Functions with horizontally scaled derivative

Exponential functions {f_\lambda(x)=e^{\lambda x}} are characterized by the property that the graph of the derivative {f_\lambda'} is the graph of {f_\lambda} scaled by the factor of {\lambda} in the vertical direction: {f_\lambda'(x) = \lambda f_\lambda(x)}. We also have {f_\lambda(0)=1} for the sake of normalization.

What happens if we replace “vertical” by “horizontal”? That is, let {g_\lambda} be the function such that {g_\lambda'(x) = g_\lambda(x/\lambda)}, still with {g_\lambda(0)=1} for normalization. Clearly, {g_1(x)=e^x=f_1(x)}. Let’s consider {\lambda > 1} from now on. Assuming we can express {g_\lambda} as a power series {g_\lambda(x) = \sum\limits_{n=0}^\infty c_n x^n}, the comparison of {g'(x) =\sum\limits_{n=0}^\infty c_{n+1} (n+1) x^n } and {g(x/\lambda) =\sum\limits_{n=0}^\infty c_{n} \lambda^{-n}x^n } yields the recurrence relation {c_{n+1} = \lambda^{-n} c_n/(n+1)}. This relation leads to an explicit formula: {c_n = \lambda^{-\binom{n}{2}}/n!} where {\binom{n}{2}=n(n-1)/2}. That is,

{\displaystyle g_\lambda(x) = \sum_{n=0}^\infty \lambda^{-\binom{n}{2}} \frac{x^n}{n!}}

The behavior of {g_2, g_3}, and {g_5} in the vicinity of {0} is shown below.

Blue = g_2, red = g_3, yellow = g_5

A few questions come up. Is {g_\lambda} strictly increasing? Does it have a finite limit at {-\infty}? If so, is this limit negative? If so, where does {g_\lambda} cross the {x}-axis? What is its rate of growth as {x\to \infty}? Does the number {g_\lambda(1)} have any significance, considering that {g_1(1) = e}?

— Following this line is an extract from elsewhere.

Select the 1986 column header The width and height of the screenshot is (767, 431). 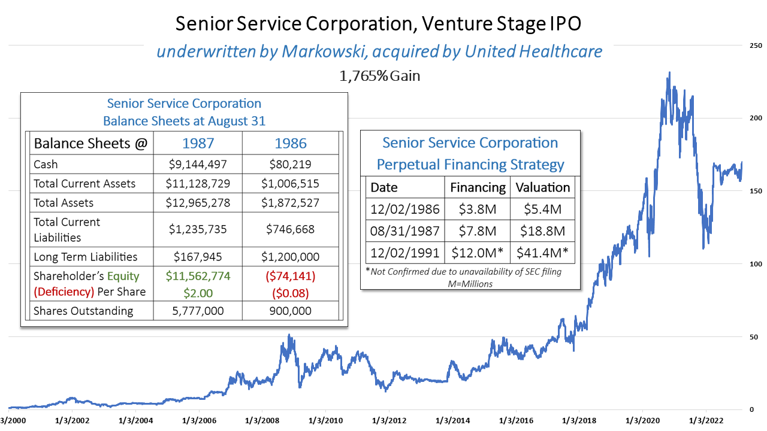click(x=291, y=144)
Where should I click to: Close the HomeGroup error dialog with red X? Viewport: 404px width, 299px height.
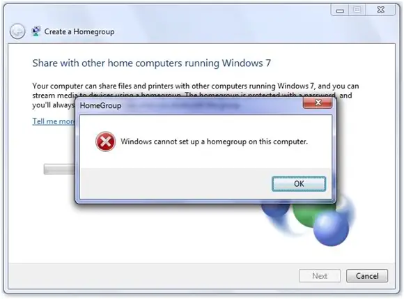point(318,102)
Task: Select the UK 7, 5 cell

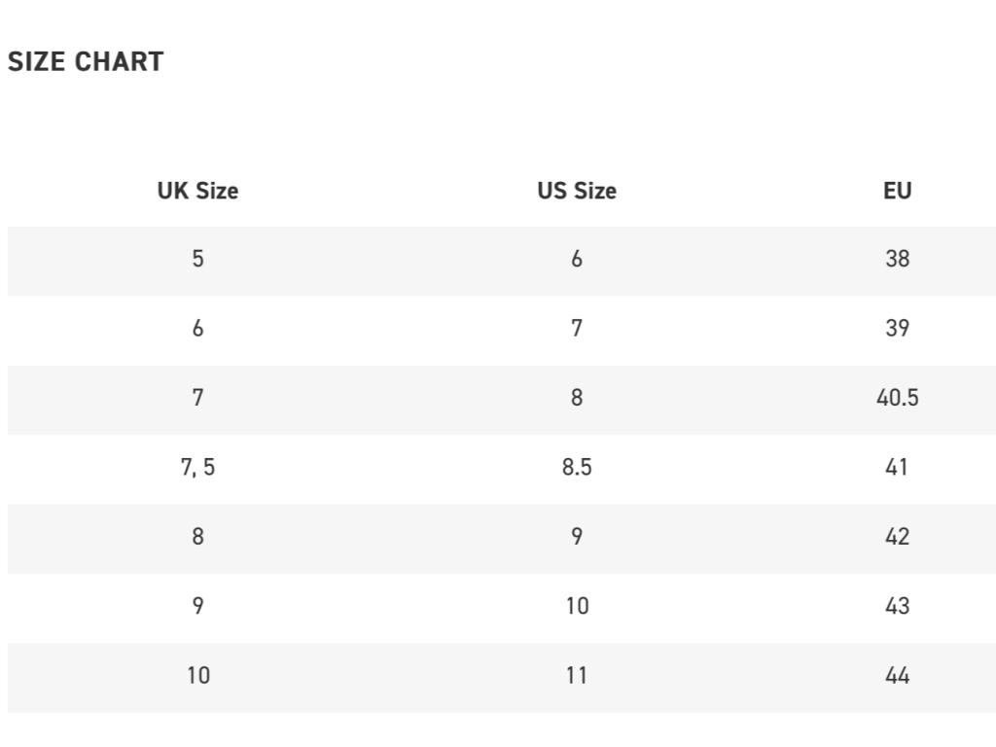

First of all: if {g_\lambda} does become negative at some point then its derivative also becomes negative further to the left, which can make {g_\lambda} rise to positive values again, and then the process will probably repeat as shown below. Also, {g_\lambda} is negative at each point of local minimum, and positive at each point of local maximum. This is because both the function and its derivative are positive at {0}, and moving to the left, the derivative cannot change the sign until the function itself changes the sign.

Oscillations are more rapid when lambda is smaller

When {\lambda} is close to {1}, the oscillating pattern takes longer to develop: here it is with {\lambda=1.1}. Note the vertical scale: these are very small oscillations, which is why this plot does not extend to the zero mark.

The waves get smaller but then start growing again, moving to the left

For any {\lambda > 1} the alternating series estimate gives {g_\lambda (x)>1+x} when {x\in [-1, 0]}, hence {g_\lambda(x)>0} for {x\ge -1}. It follows that {g_\lambda} is strictly increasing when {x\ge -\lambda}. We have

{\displaystyle g_\lambda(-\lambda) = \sum_{n=0}^\infty (-1)^n \lambda^{n-\binom{n}{2}}/n! = \frac{5}{6} - \frac{\lambda}{2} + \sum_{n=4}^\infty (-1)^n \lambda^{n-\binom{n}{2}}/n! }

Since {n-\binom{n}{2}} is decreasing for {n\ge 4}, the alternating series estimate applies and shows that {\displaystyle g_\lambda(-\lambda) < \frac{5}{6} - \frac{\lambda}{2} + \frac{\lambda^{-2}}{24}}

So, when {\lambda \ge 2} we have {g_{\lambda}(-\lambda) < 0} and therefore there is a unique point {r\in (-\lambda, -1)} where {g_\lambda(r)=0}. Specifically for {g_2}, this root is {r \approx -1.488}. Its significance is that {\lambda r} is the critical point closest to {0}, meaning that {[\lambda r, \infty)} is the largest interval of monotonicity of {g_\lambda}.

In general it is not true that {g_\lambda(-\lambda) < 0}. Indeed, {g_\lambda(x)\to e^x} uniformly on bounded sets as {\lambda \to 1}. I do not have a proof that {g_\lambda} has a real root for every {\lambda > 1}.

When {\lambda=2}, the sequence of denominators {2^{\binom{n}{2}}n!} is A011266 in OEIS (it is related to counting the evil and odious numbers). But the sum of its reciprocals, {g_2(1) \approx 2.2714925555}, did not show up anywhere.